Agriculteurs belges impressionnent avec des patates et un tracteur sur la Grand-Place
Les agriculteurs ont déversé des milliers de pommes de terre sur les pavés de la Grand-Place, souhaitant rendre visible la détresse du monde agricole. L’accord de libre-échange avec les pays du Mercosur a été voté par les États membres de l’Union européenne vendredi dernier, permettant au texte de passer avec une majorité qualifiée.
En déversant des milliers de pommes de terre sur les pavés de la Grand-Place et en y stationnant un tracteur, des agriculteurs cherchent à marquer les esprits.
Cette opération a été réalisée par un couple d’Ath, qui est parvenu à accéder au centre de la capitale grâce à une borne abaissée. Ce site emblématique, fréquenté par des milliers de touristes chaque jour, est ainsi devenu le cadre d’une contestation agricole qui dépasse les simples routes et échangeurs autoroutiers.
Peu après 13h, ils ont déversé des pommes de terre provenant de leur exploitation, invitant les passants à en prendre quelques-unes. Aucune détérioration n’a été signalée.
L’objectif est manifeste : attirer l’attention sur la détresse du secteur agricole et dénoncer un accord jugé injuste, qui mettrait les producteurs belges en concurrence avec des produits importés à bas prix, soumis à des normes environnementales et sanitaires moins rigoureuses.

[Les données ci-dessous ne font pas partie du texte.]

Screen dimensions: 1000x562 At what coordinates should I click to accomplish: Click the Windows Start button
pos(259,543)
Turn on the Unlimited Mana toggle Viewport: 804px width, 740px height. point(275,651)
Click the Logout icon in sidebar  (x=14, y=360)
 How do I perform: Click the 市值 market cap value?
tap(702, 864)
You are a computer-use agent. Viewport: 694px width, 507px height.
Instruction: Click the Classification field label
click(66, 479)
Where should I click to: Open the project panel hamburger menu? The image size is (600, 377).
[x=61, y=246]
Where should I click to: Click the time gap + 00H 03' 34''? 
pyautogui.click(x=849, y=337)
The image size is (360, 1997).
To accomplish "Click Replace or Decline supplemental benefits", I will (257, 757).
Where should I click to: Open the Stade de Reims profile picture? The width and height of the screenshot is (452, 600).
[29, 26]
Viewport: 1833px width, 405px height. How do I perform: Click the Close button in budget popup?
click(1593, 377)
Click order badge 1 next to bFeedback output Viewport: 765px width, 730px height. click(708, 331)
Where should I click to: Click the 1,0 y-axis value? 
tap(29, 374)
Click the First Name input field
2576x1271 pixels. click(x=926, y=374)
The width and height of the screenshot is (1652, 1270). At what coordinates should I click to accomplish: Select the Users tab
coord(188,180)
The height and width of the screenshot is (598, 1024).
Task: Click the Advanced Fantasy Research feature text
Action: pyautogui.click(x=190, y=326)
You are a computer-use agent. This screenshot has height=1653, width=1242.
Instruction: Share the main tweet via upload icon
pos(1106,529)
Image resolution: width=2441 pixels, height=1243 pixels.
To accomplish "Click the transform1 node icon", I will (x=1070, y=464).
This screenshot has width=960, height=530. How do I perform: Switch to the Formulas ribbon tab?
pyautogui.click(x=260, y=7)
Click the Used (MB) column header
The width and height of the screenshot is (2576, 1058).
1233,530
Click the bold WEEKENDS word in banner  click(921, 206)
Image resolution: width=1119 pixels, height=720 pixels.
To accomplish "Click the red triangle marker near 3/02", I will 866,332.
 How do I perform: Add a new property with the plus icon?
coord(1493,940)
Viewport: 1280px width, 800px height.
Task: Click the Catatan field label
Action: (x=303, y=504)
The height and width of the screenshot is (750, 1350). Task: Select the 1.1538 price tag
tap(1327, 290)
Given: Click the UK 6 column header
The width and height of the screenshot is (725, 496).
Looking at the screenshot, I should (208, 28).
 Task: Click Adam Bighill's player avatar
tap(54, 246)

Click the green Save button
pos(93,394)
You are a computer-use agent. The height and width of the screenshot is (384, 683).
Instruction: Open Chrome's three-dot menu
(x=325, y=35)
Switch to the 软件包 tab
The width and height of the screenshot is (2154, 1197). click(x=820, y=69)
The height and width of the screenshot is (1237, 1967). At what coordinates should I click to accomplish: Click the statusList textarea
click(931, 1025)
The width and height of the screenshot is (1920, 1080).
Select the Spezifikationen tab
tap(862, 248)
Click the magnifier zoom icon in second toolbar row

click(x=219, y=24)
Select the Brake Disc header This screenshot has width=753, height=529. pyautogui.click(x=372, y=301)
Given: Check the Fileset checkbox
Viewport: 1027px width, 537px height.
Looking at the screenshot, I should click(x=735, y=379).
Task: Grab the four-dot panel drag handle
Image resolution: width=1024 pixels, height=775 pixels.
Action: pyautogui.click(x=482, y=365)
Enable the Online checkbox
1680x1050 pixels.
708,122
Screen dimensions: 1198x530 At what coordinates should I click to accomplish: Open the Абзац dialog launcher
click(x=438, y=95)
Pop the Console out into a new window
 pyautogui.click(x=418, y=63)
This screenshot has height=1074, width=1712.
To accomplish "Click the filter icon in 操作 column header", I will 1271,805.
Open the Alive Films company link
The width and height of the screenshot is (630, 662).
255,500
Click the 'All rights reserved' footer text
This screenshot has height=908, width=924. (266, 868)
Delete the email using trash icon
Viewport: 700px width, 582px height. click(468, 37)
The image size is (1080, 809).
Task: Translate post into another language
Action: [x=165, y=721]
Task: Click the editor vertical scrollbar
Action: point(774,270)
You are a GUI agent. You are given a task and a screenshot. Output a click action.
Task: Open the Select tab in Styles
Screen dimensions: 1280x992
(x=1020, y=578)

Sur le terrain, la situation a cependant évolué au fil de la journée. Le blocage à l’échangeur de Haut-Ittre a été levé, tout comme celui de Courrière, qui était également sur le point de l’être. D’autres actions ont été suspendues, principalement en raison des conditions hivernales difficiles observées récemment. « Nous faisions une trêve en raison des conditions météo », ont annoncé les agriculteurs ce matin, après 34 heures de blocage à l’échangeur de Haut-Ittre, décidant de lever leur barrages sous la pression du froid.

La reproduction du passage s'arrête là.